MMU – the Memory Management Unit

A Memory Management Unit (MMU) is not vital for a computer but is used to support the operation of virtual memory. Its chief function is address translation, with other functions such as memory protection.

Logically this is simply a pattern translation. However various expedients are needed to be able to implement the process practically. The translation process is implicitly serial in the memory access and therefore can increase the latency of every access. This would be a serious penalty.

The usual approach is to provide a virtually addressed cache to avoid the translation delay ... as long as that cache hits. This first level of cache needs to be fast: it is therefore quite small.
In parallel with the level 1 cache look up, the MMU can provide an address translation in case the cache misses.

Translation is provided via page tables. The page tables can be large: they are stored in memory. Thus each translation is subject to the latency of the main memory. Worse – with 32- and 64-bit address spaces it is impractical to store fully expanded page tables for every possible process, so the page tables are divided into multiple ‘levels’: perhaps two levels in a 32-bit system, more in a 64-bit address space. This means that multiple memory look-ups are needed for each memory reference. Unalleviated, this would be cripplingly slow!
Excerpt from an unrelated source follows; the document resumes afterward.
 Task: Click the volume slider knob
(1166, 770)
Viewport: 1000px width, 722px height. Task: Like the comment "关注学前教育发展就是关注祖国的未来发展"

The Translation Lookaside Buffer (TLB) is a cache of address translations. Using the same principle as memory caches, it holds a subset of the possible page translations; statistically only a few of the possible pages wanted by a process are in use and even fewer needed at a particular moment, thus all or nearly all translations can be looked up very rapidly.
Note that what is cached encompasses all the page table levels in one operation: virtual address in to physical address out.

(5 mins.) (2014)

If/when a TLB miss occurs the page tables must be read and references followed. This will take some time – possibly hundreds of processor cycles. The operation is provided by a hardware machine in a process called "table walking". Whilst this proceeds the originating process has to be suspended.
In a multi-threaded processor it is possible to continue running other threads (which share the same virtual memory map) in parallel with table walking, keeping the processor busy.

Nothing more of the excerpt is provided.